In the State House, there are all kinds of back channel ways to communicate effectively. There are lounges where lawmakers can meet face to face. There are student pages who will pass around a note for you and cell phones, of course, to digitally convey your words by text or email. And then there’s the state budget. Nothing quite makes a governor’s point more than to zero out a preferred program or spending item.
That’s essentially what Gov. Larry Hogan did when he released a budget last week that not only reduced Attorney General Brian Frosh’s spending but specifically pruned several programs that Mr. Frosh has championed. One would allow him to expand prosecutions related to the opioid epidemic. Another would have established an office to help ensure all sexual assault DNA evidence kits are eventually tested. And the third was likely the loudest message of them all: The governor zeroed out funding to allow Mr. Frosh to sue the federal government on behalf of the citizens of Maryland.

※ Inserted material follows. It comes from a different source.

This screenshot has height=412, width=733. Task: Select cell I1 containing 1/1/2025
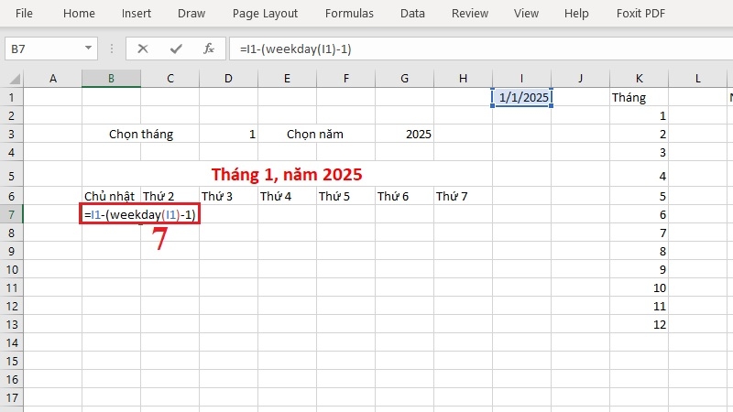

Modest cuts to state budgets have been standard procedure — the attorney general’s office estimates its total spending has been trimmed by about 2 percent annually since the governor took office — but singling out these highly visible programs? That’s not bean counting, that’s payback counting. Governor Hogan made it clear last year that he was against giving Attorney General Frosh the authority to decide whether he should sue President Donald Trump over the DACA rollback, over payments his real estate empire has accrued from foreign governments since he was elected (as a violation of the Constitution’s Emoluments Clause), over the travel bans, all of which (and many more for a running total of 20) Mr. Frosh has targeted for federal lawsuits, usually joining fellow Blue State attorneys general from around the country.
Mr. Hogan objected, not because he sought to forbid lawsuits against the Trump administration (he has actually directed Mr. Frosh to initiate a few of them), but because he wanted to have final say over whether one was filed — as Maryland governors have in the past. The Democratic majority in the legislature refused to follow the governor’s wishes and passed the Maryland Defense Act by lopsided margins over the objections of GOP members. Mr. Frosh was not only cheered by voters in a state that doesn’t care much for the current president, but he raised his own political profile immeasurably.

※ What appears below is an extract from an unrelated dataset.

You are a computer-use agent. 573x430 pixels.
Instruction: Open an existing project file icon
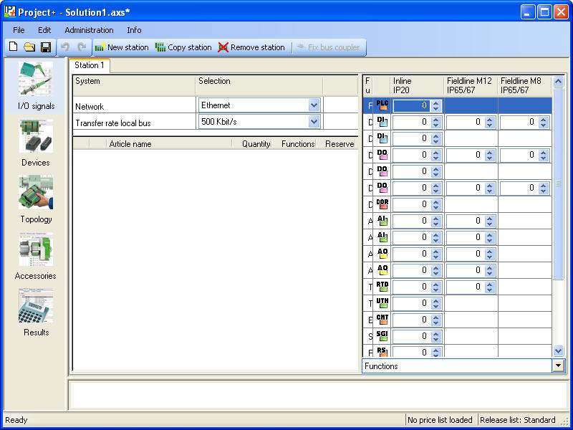(28, 47)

The governor’s office says that the AG’s budget is being treated like that of any other agency at a time of limited state resources and that Mr. Frosh is welcome to finance his federal lawsuits by using funds for his office’s Consumer Protection Division, but that’s a bit of a red herring. While it’s true that that particular office is buoyed by settlements, court-ordered or otherwise, that’s the division’s sole source of funding, and an unreliable one at that. There is no extra $1 million worth of civil payouts sitting in the halls of the AG’s office in Baltimore. That makes Mr. Frosh’s counter-claim — that shifting money from consumer protection to federal litigation will shortchange Marylanders — a valid point.

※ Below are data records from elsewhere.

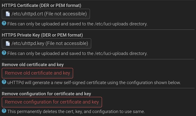Click the upload directory hint below certificate field
This screenshot has height=116, width=196.
pos(77,24)
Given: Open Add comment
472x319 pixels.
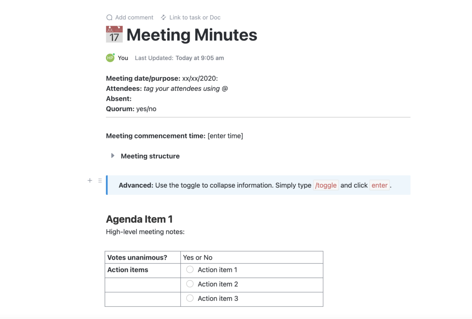Looking at the screenshot, I should click(134, 18).
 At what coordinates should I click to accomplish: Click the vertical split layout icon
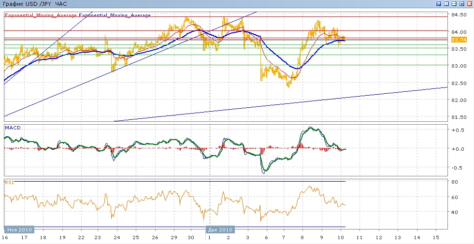446,4
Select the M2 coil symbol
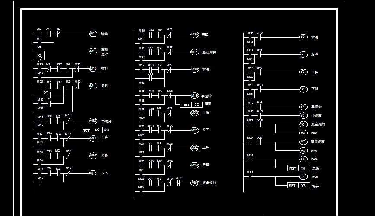Viewport: 375px width, 216px height. 93,51
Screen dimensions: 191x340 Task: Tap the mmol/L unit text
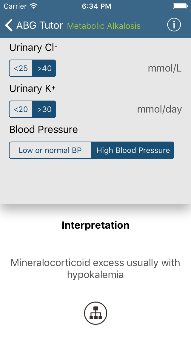[165, 68]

Still, here’s the bottom line: The governor’s budget cuts are so modest in the context of a $40 billion-plus spending plan — involving a few lawyers here and a few administrative staff there — that it’s difficult to believe sympathetic lawmakers won’t ultimately restore what’s needed. That’s right. At some point during the budget negotiations in the next two months, the House and Senate will put language in the budget bill fencing off the funds and, where possible, restoring existing mandates. Or, to put it another way: Legislators will send their own message right back to the governor.
Does all that sound like an enormous waste of time? Welcome to Annapolis. The governor can claim he was being fiscally prudent. Lawmakers and Mr. Frosh can say they are standing up to President Trump while the governor was trying to protect him. Everybody gets to play to their political base, and nothing much changes at the end of the day.